Collected data:

○ ○ ○ ○ ○

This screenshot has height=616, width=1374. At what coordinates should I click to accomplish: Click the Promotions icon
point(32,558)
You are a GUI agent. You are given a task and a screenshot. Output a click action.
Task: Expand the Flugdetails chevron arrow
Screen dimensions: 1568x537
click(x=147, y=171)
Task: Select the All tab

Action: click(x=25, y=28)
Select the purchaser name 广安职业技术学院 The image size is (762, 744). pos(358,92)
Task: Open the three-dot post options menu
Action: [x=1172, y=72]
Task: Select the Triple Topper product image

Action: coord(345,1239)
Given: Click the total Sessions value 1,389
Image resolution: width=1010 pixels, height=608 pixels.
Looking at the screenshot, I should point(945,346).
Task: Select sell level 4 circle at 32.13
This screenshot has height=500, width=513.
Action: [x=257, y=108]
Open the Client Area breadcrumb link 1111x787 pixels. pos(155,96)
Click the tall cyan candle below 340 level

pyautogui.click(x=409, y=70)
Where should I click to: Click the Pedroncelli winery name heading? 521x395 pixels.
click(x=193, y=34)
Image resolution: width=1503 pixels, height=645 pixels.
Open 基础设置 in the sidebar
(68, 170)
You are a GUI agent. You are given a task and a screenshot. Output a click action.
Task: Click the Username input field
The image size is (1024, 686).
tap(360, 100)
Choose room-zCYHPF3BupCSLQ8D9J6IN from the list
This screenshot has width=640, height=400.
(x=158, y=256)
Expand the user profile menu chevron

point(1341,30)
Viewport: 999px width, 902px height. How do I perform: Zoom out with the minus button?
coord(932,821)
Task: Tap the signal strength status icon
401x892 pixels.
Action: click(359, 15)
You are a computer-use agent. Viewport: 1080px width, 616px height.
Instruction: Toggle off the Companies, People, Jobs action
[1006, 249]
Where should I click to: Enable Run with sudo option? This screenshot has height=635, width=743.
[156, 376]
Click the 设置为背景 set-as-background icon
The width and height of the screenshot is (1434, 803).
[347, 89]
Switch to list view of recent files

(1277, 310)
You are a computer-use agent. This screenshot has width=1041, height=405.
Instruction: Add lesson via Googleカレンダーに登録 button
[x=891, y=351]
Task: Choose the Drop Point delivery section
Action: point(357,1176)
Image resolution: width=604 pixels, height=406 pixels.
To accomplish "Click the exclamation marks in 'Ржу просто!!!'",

○ ○ ○ ○ ○

● WHAT TO PRODUCE: The required output is the line containing "Image resolution: width=604" through the last line of the records above, each copied exactly and nothing more.

● RESULT FOR THIS EXERCISE:
Image resolution: width=604 pixels, height=406 pixels.
To accomplish "Click the exclamation marks in 'Ржу просто!!!'",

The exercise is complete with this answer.